Tampe os tubos e incubar a 37 graus Celsius por 10 minutos em um banho seco aquecido. Em seguida, incubar a 100 graus celsius por 15 minutos em um banho seco aquecido. Centrifugar os tubos contendo as pragas tratadas a calor a 18.534 vezes g durante 10 segundos.
Coloque os tubos centrifugados em um misturador de vórtice definido no modo de ativação do toque por 10 segundos para misturar as pragas. Gire novamente aos 18, 534 vezes g por 10 segundos. Depois disso, deixe as amostras no banco do laboratório cerca de uma hora para esfriá-las à temperatura ambiente.
Prepare a pré-mistura qPCR para 10 amostras biopanned phage de concentração desconhecida e sete amostras de concentrações padrão em triplicado. Resultando em uma pré-mistura para 51 amostras contendo 255 microlitros de mix mestre qPCR, 51 microlitros de primers e 102 microlitros de água. Aliquot oito microliters do PCR preparado misturam em 51 poços de uma placa qPCR de 96 poços.
Em seguida, adicione dois microliters de amostras de phage T7 tratadas a calor a cada um desses poços, distribuindo-o abaixo da superfície da pré-mistura qPCR. Usando filme adesivo, sele a placa. Enrole a placa em papel alumínio para minimizar o branqueamento da foto fluorescência e, em seguida, prossiga para executar a placa no equipamento qPCR.

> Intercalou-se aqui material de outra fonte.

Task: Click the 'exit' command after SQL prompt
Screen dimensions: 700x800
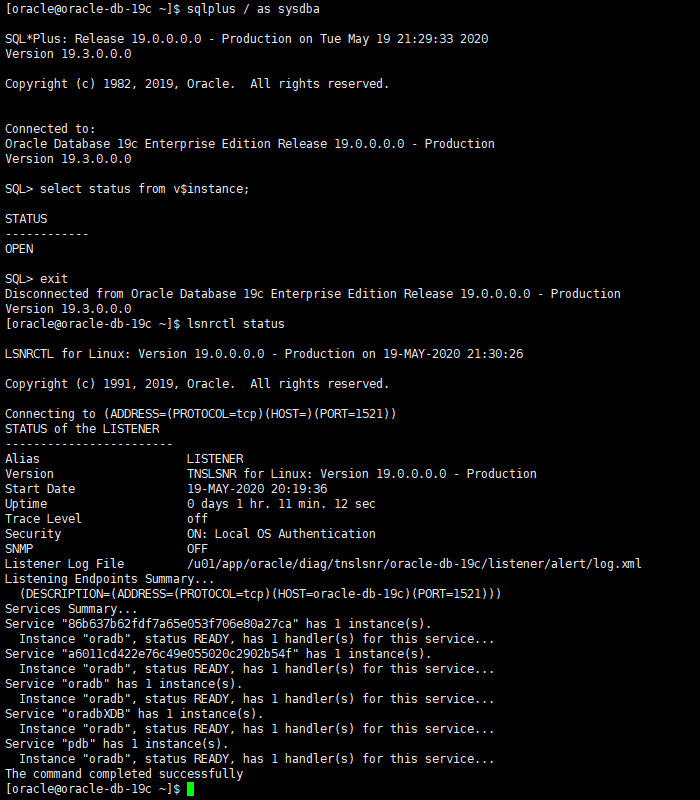Action: click(x=54, y=279)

Configure as condições de ciclismo e derreta as configurações da curva, conforme descrito no protocolo de texto. Após a execução do qPCR, o gráfico de amplificação, o plot de curva de fusão e o plot multicomponente são analisados a partir dos dados brutos. O plot de amplificação indica se a amplificação do PCR de cada amostra é bem sucedida ou não.

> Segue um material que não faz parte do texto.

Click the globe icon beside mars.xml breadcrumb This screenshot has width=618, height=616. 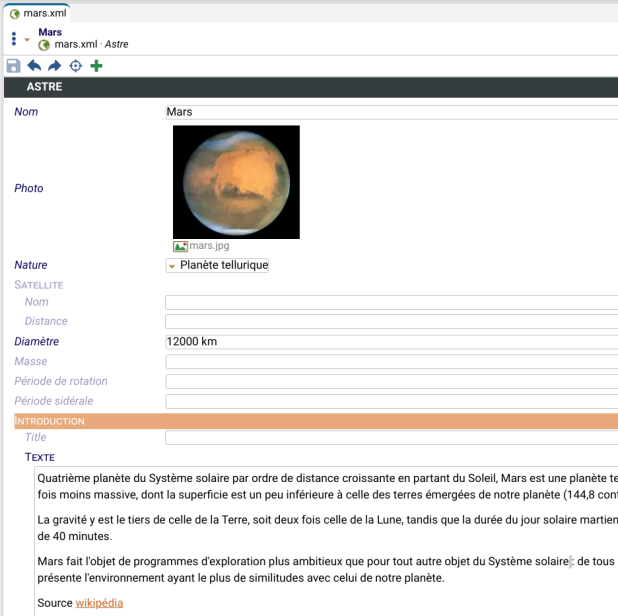point(44,45)
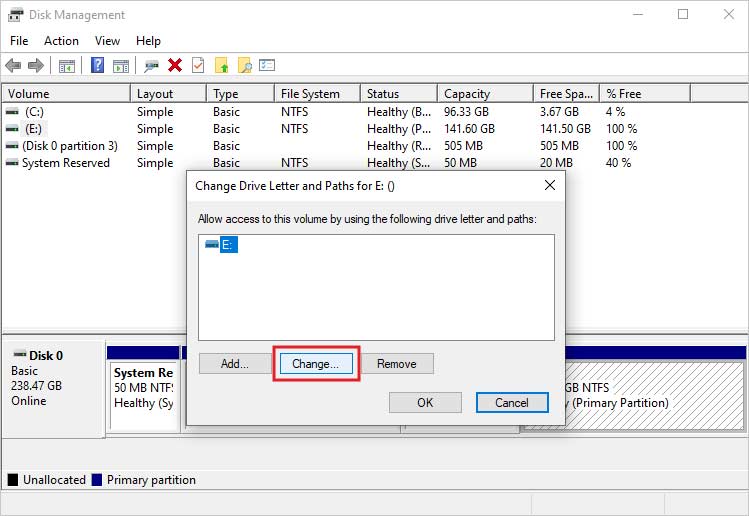Cancel the drive letter dialog
The image size is (749, 516).
pyautogui.click(x=511, y=403)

O enredo multicomponente representa a amplificação e decadência do sinal fluorescente ao longo dos ciclos de amplificação. Enquanto o gráfico da curva de derretimento é usado para validar a especificidade dos primers, uma vez que cada produto PCR tem uma temperatura de fusão única. A curva padrão é então gerada a partir do DNA de referência.
Aqui, a eficiência de amplificação é calculada como sendo de 92,4% Os dados representativos de um estudo qPCR são então comparados com o mesmo phage que foram quantificados por um ensaio de placa de camada dupla na faixa testada de 10 a 10 milhões de cópias de genoma por microliter. Como visto aqui, o número de phages na quantitação qPCR é maior do que no ensaio da placa. A repetibilidade do método qPCR representado pelo coeficiente de variância é vista com valores que variam de 2,85 a 27,2%.Ao tentar este procedimento, é importante lembrar que existem inúmeras considerações no desenvolvimento e uso do qPCR para quantificar com precisão os phages, incluindo tratamento cuidadoso e preparação de amostras e calibração de equipamentos relevantes.
Seguindo este método, outras técnicas podem ser realizadas a fim de enumerar partículas de phage em uma variedade de aplicações incluídas no biopanning vivo, preparação de DNA da biblioteca phage e detecção de sequenciamento e phage de próxima geração em amostras ambientais complexas. Não se esqueça que os phages são considerados perigos biológicos em laboratório e precauções como equipamentos de proteção individual, incluindo luvas e jalecos, devem ser sempre usadas durante a realização do procedimento.